__Jobs__
(a) In the passage on the Gita and integral yoga, what two names has Sri Aurobindo's teaching been called?
(b) Continue the passage on the Gita and integral yoga after its final sentence.

--- Begin Text segment ---

When we reflect for a moment on what the Gita is asking us to do, it becomes clear that the complete reversal of consciousness, the shifting of the standpoint from the human to the divine, and the alterations this brings about in the way of seeing and acting, is not something that can be achieved without a complete and, as Sri Aurobindo calls it, an “integral” approach. Sri Aurobindo’s teaching in fact takes up this theme and has been called “purna yoga” and “integral yoga” for this reason. It is not sufficient to change ones ideas, opinions or object of devotion. In order to accomplish a transformation of how one sees and responds to the world, virtually everything must be taken up and adjusted from the new viewpoint. No longer acting from the ego-personality, we must respond to all forms, forces and events as the Divine responds!
Sri Aurobindo discusses the conditions of this transformation: “There will be needed a complete consecration of your self and your nature and your life to the Highest and to nothing else but the Highest; for all must be held only for the sake of the Highest, nothing accepted except as it is in
God and a form of God and for the sake of the Divine.”
This impacts the intellect and mental activities: “There will be needed an admission of new truth, an entire turn and giving of your mind to a new knowledge of self and others and world and God and soul and Nature, a knowledge of oneness, a knowledge of universal Divinity, which will be at first an acceptance by the understanding but must become in the end a vision, a consciousness, a permanent state of the soul and frame of its movements.”

--- End Text segment ---
--- Begin Extracted data ---

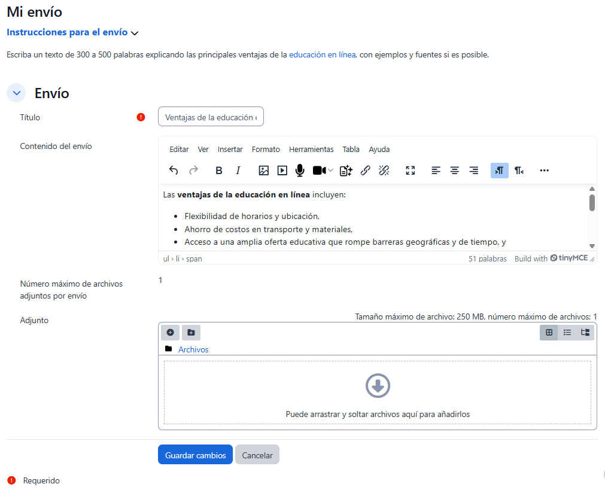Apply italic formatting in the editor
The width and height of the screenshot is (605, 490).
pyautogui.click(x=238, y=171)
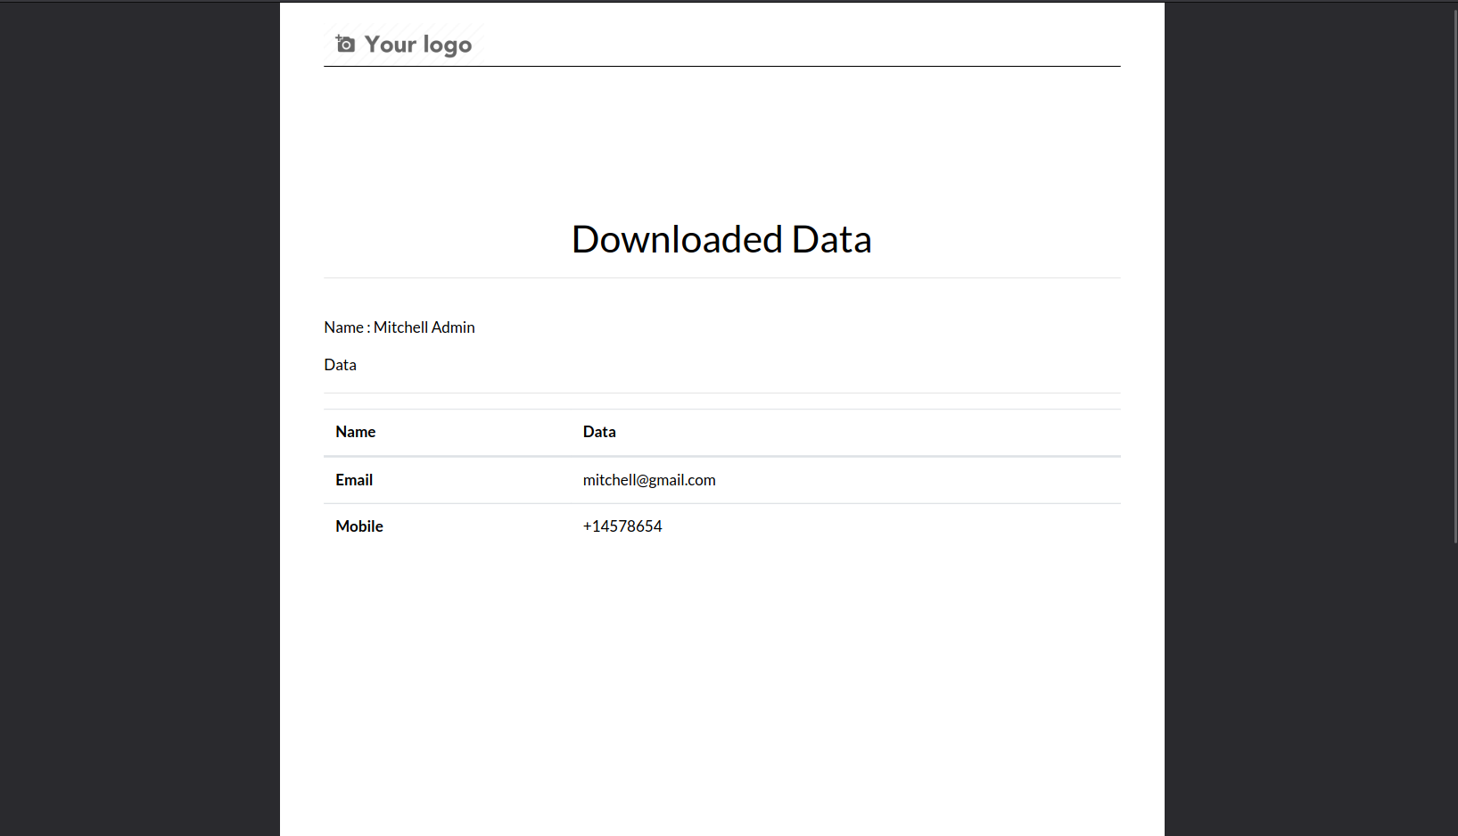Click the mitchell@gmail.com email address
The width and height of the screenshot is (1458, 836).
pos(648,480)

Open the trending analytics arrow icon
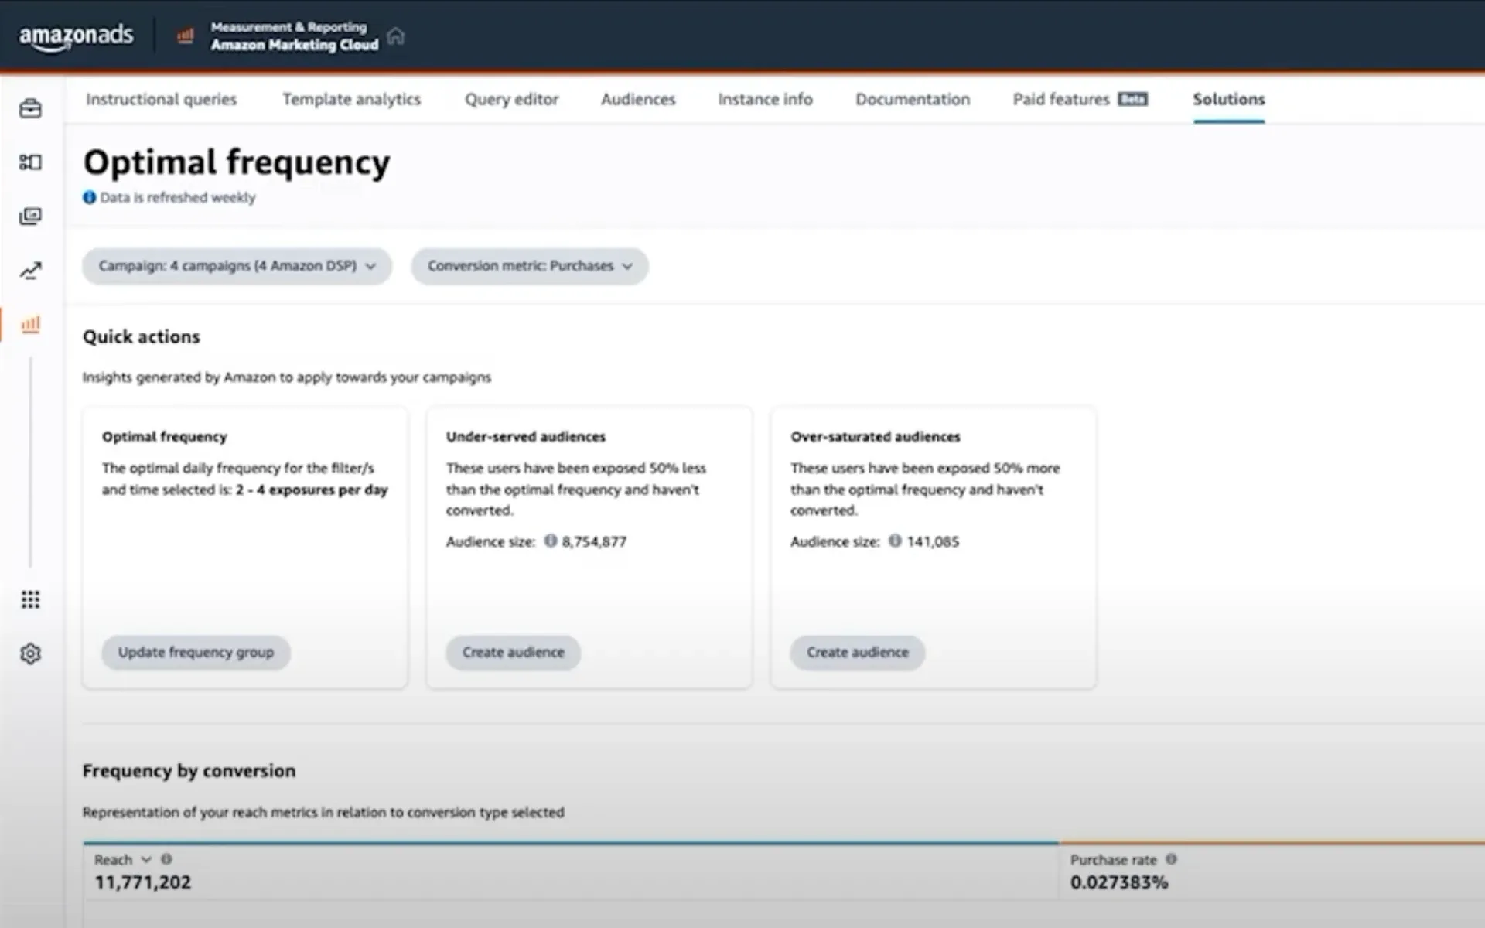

--- End Extracted data ---
--- Begin Extracted data ---

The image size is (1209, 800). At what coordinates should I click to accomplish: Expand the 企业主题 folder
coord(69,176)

--- End Extracted data ---

__Outputs for the tasks__
(a) "Purna yoga" and "integral yoga."

(b)
It must also transform our active nature through the will, the heart, the vital and physical elements of our being: “There will be needed a will that shall make this new knowledge, vision, consciousness a motive of action and the sole motive….There will be needed an uplifting of the heart in a single aspiration to the Highest, a single love of the Divine Being, a single God-adoration. And there must be a widening too of the calmed and enlightened heart to embrace God in all beings. There will be needed a change of the habitual and normal nature of man as he is now to a supreme and divine spiritual nature.”
“There will be needed in a word a Yoga which shall be at once a Yoga of integral knowledge, a Yoga of the integral will and its works, a Yoga of integral love, adoration and devotion and a Yoga of an integral spiritual perfection of the whole being and of all its parts and states and powers and motions.”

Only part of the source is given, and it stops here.